На 3-м курсе историю славянских литератур читал И. И. Срезневский. Крупный и выдающийся знаток в области славянских наречий, он обнаруживал «странное», по характеристике Лободовского, понимание литературных произведений. «Гоголю, например, он отводил место наравне с Нарежным», невысоко отзывался о Белинском.[427]
В дневнике Чернышевского 1850 г. также содержится упоминание о Срезневском, который Лермонтова и Гоголя «не хотел считать людьми одной величины с Пушкиным» (I, 353).[428] Излишне прибавлять, что в ту пору в литературных вопросах у него с И. И. Срезневским не могло быть ничего общего.Университетская наука шла вразрез с литературно-эстетическими воззрениями Чернышевского, формирующимися, как видно по «Теории и практике», под благотворным влиянием передовой русской демократической критики.

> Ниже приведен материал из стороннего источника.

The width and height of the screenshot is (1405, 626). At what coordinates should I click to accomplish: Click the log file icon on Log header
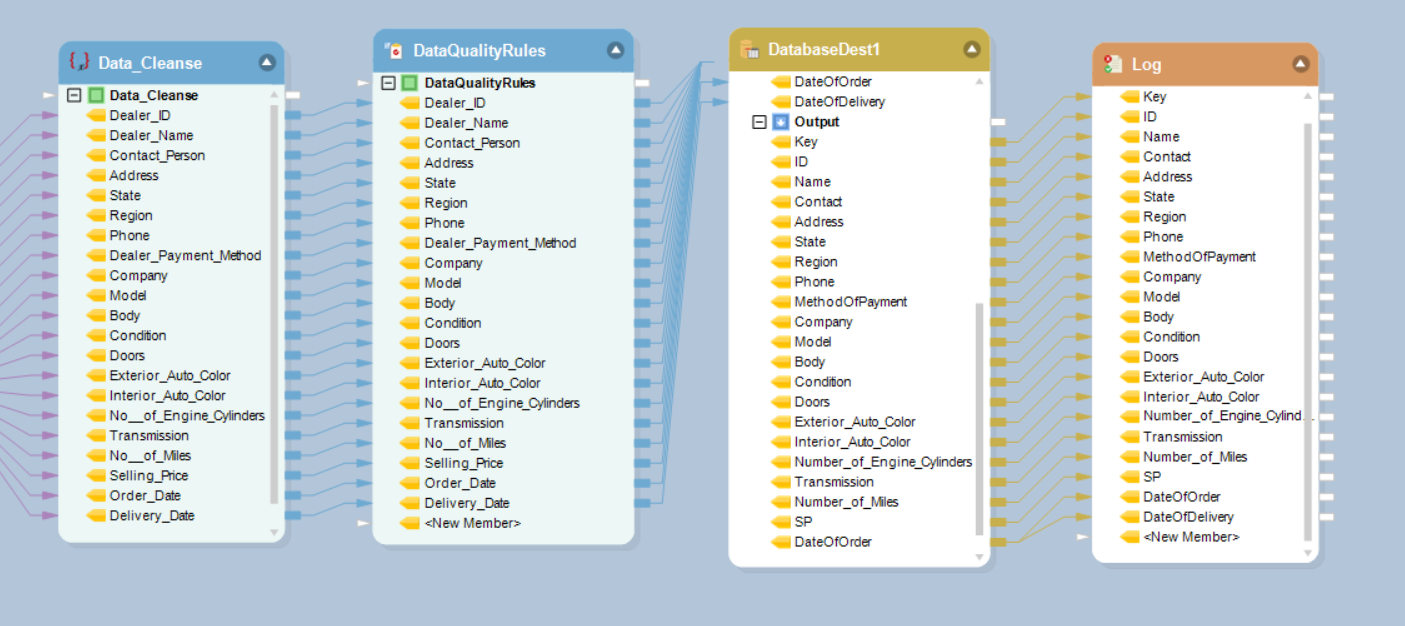tap(1113, 64)
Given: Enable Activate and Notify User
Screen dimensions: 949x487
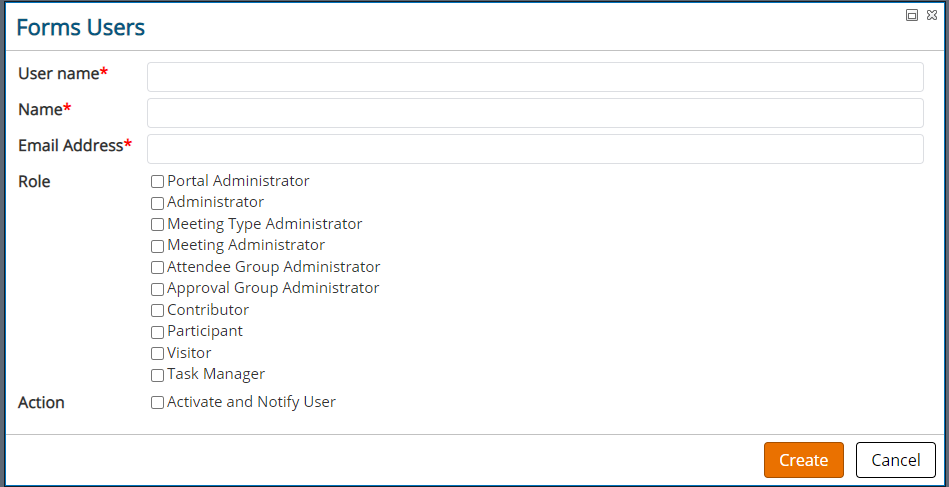Looking at the screenshot, I should (x=157, y=402).
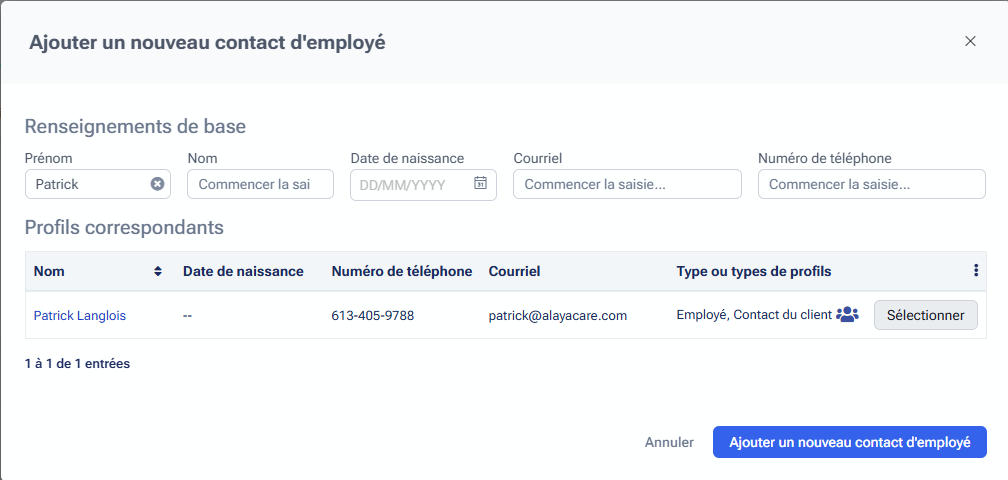Click the blue Ajouter un nouveau contact d'employé button
1008x480 pixels.
tap(849, 442)
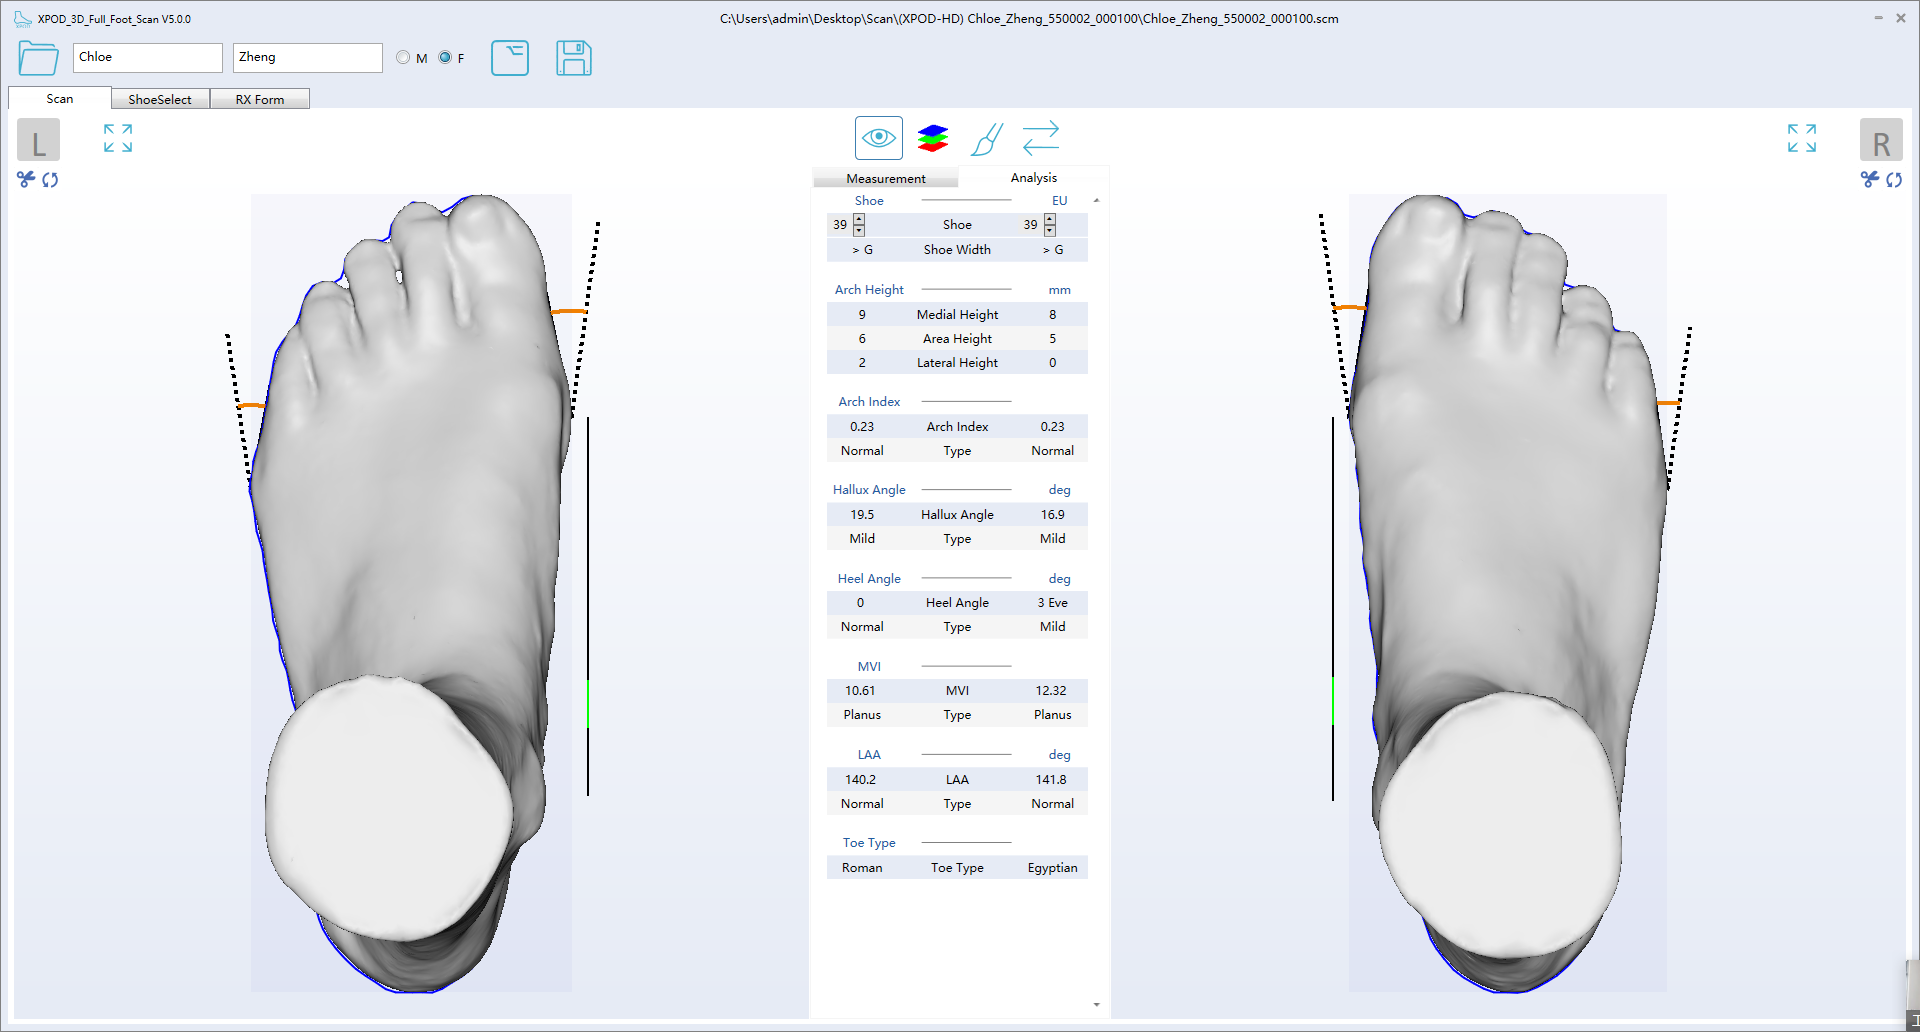Screen dimensions: 1920x1032
Task: Click the rescan icon beside the right foot
Action: pyautogui.click(x=1895, y=180)
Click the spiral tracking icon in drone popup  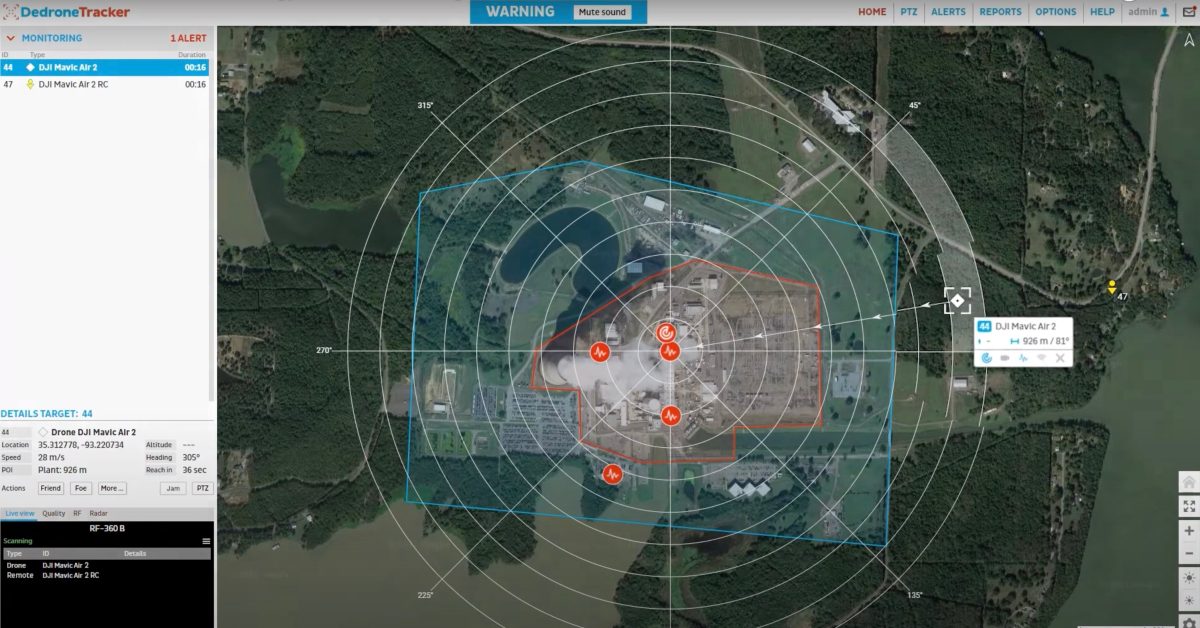[x=986, y=358]
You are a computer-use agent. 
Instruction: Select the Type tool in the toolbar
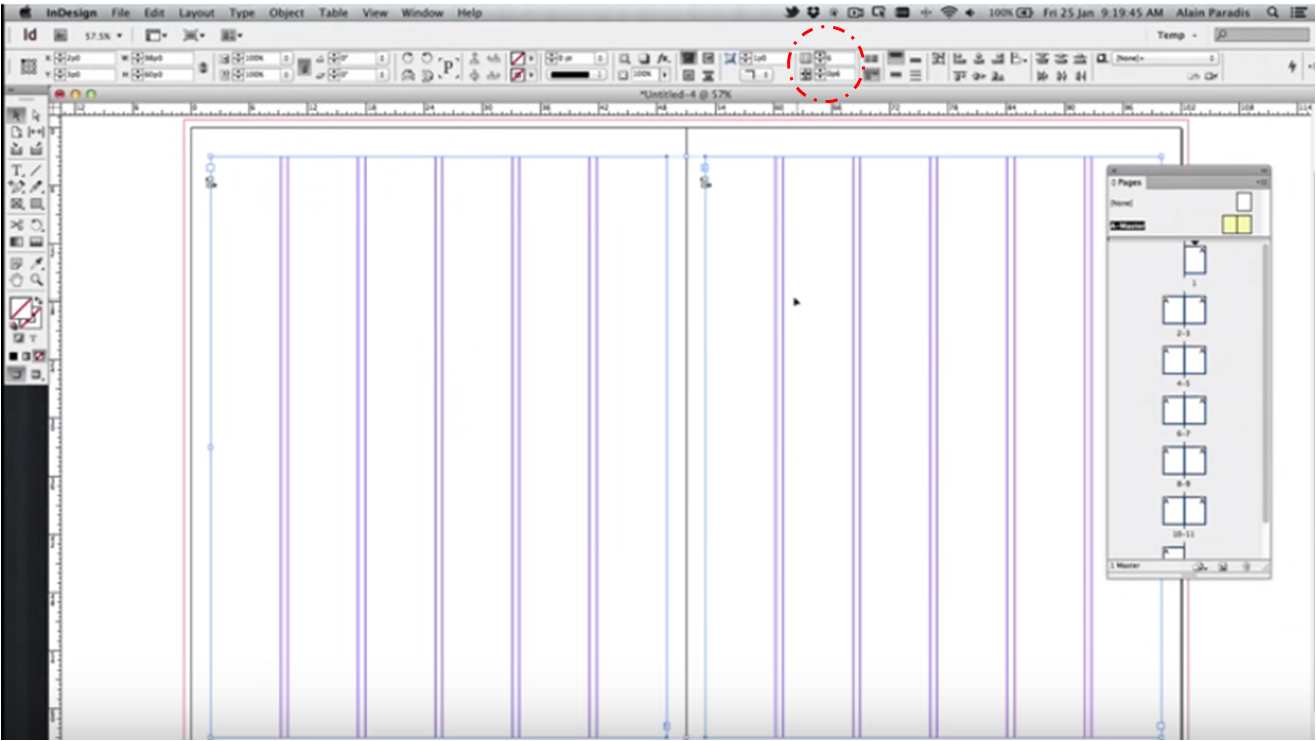pyautogui.click(x=16, y=169)
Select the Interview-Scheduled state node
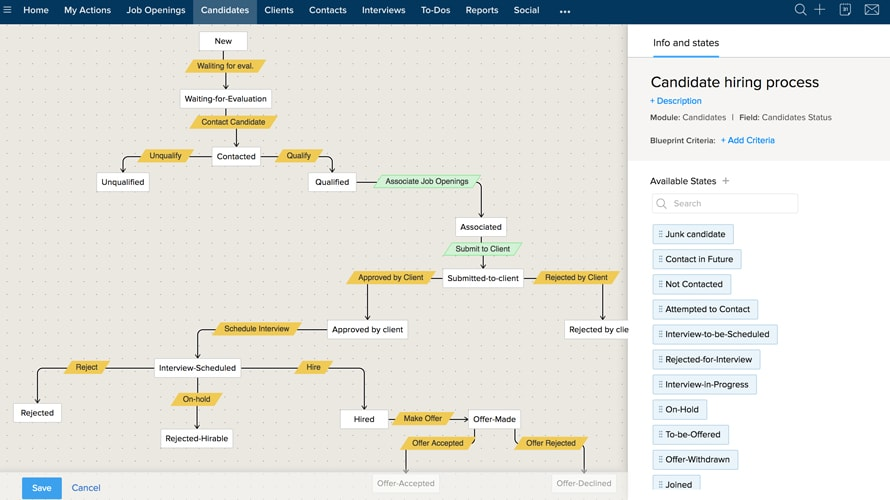Screen dimensions: 890x500 tap(197, 368)
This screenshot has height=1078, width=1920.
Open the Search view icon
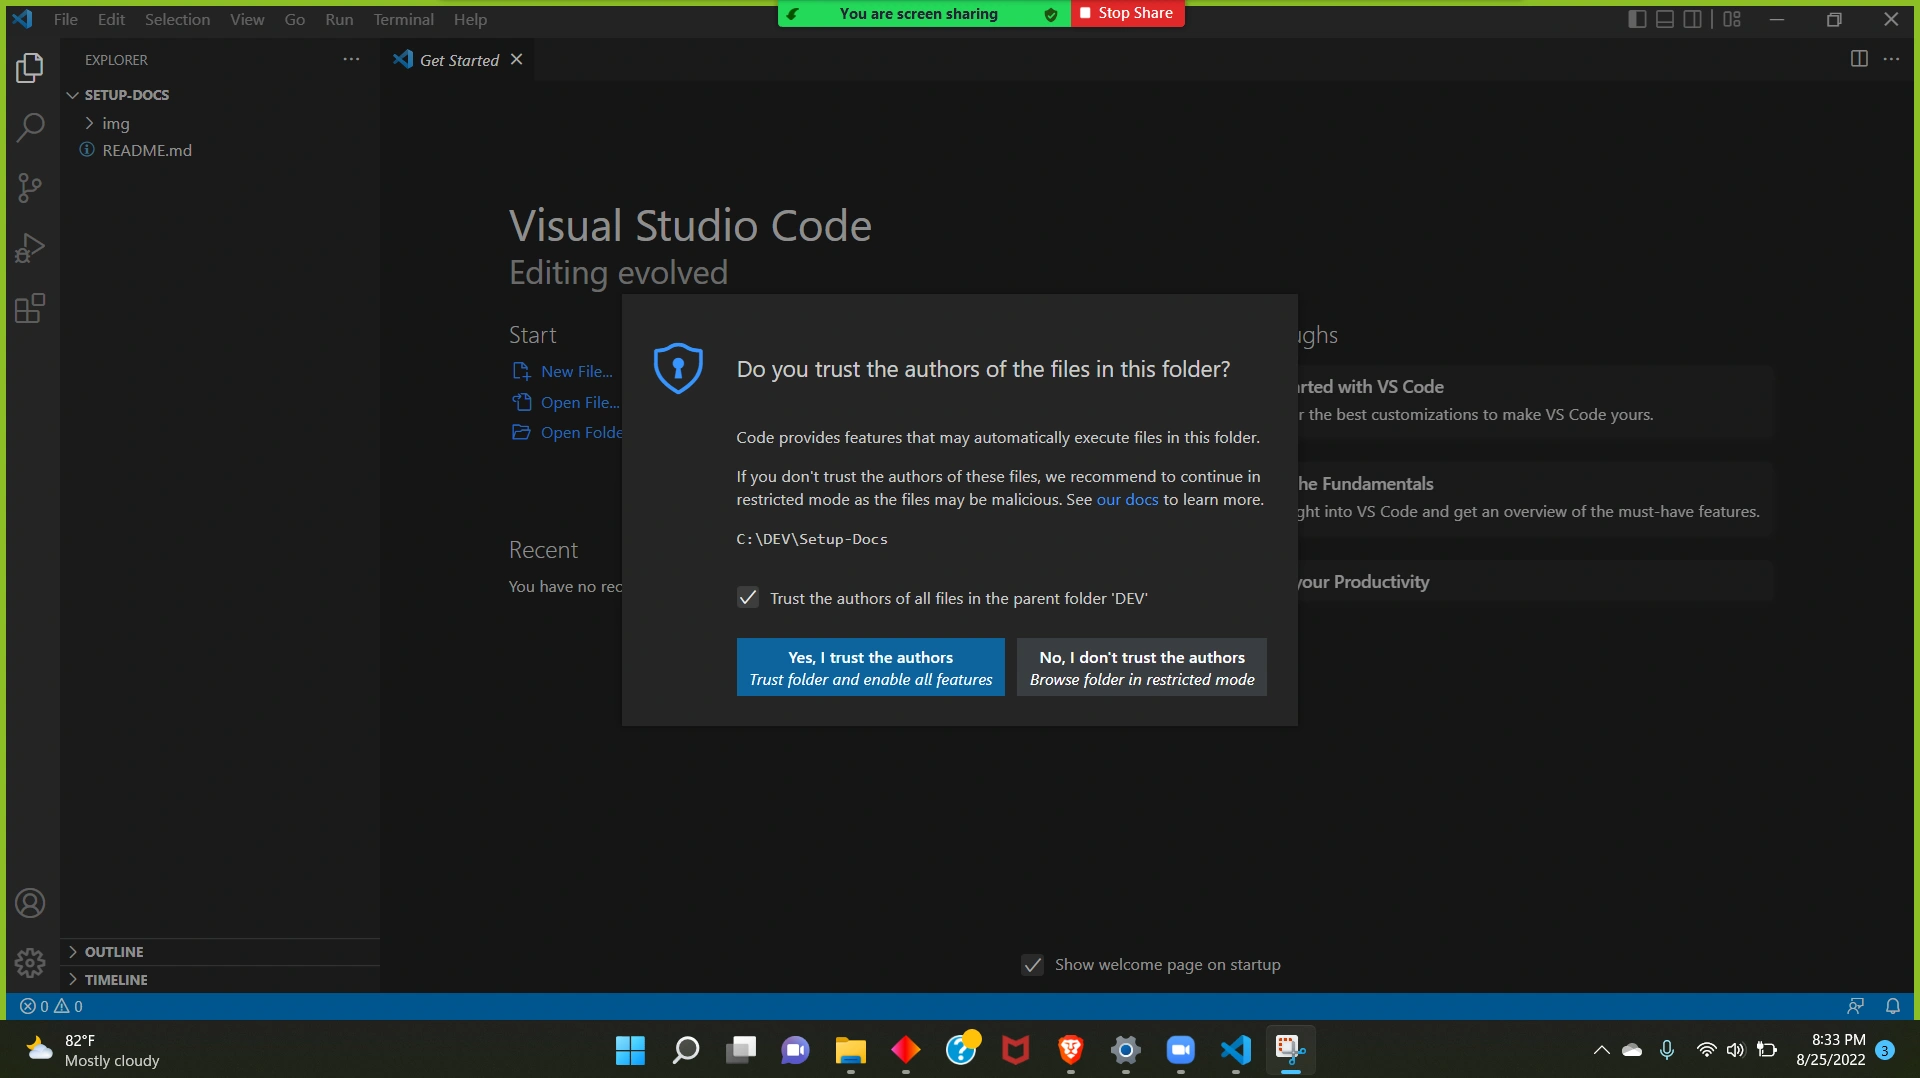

Разговор о «Теории и практике» был бы неполон без указания на автобиографичность главного героя. В характере Серебрякова, сумевшего преодолеть значительные препятствия на пути к жизненной позиции единства убеждений и поступков, ясно отражены попытки самого автора согласовать жизнь с убеждениями. В студенческом дневнике Чернышевского содержится немало мест, свидетельствующих об этом. Сознательно поставленная цель и волевые устремления к неукоснительной её реализации дали свои результаты: и в личной и в общественной жизни до конца дней своих Чернышевский являл образец человека, способного сообразовывать свои действия с теоретически сформулированными правилами, «един всегда был в теории и практике», говоря словами Чернышевского об одном из выдающихся исторических деятелей (I, 159). Вопрос о цельности личности, о соответствии внутреннего мира человека и его деятельности был для него ещё со студенческой скамьи не просто объектом философского размышления, но и вопросом лично-биографическим.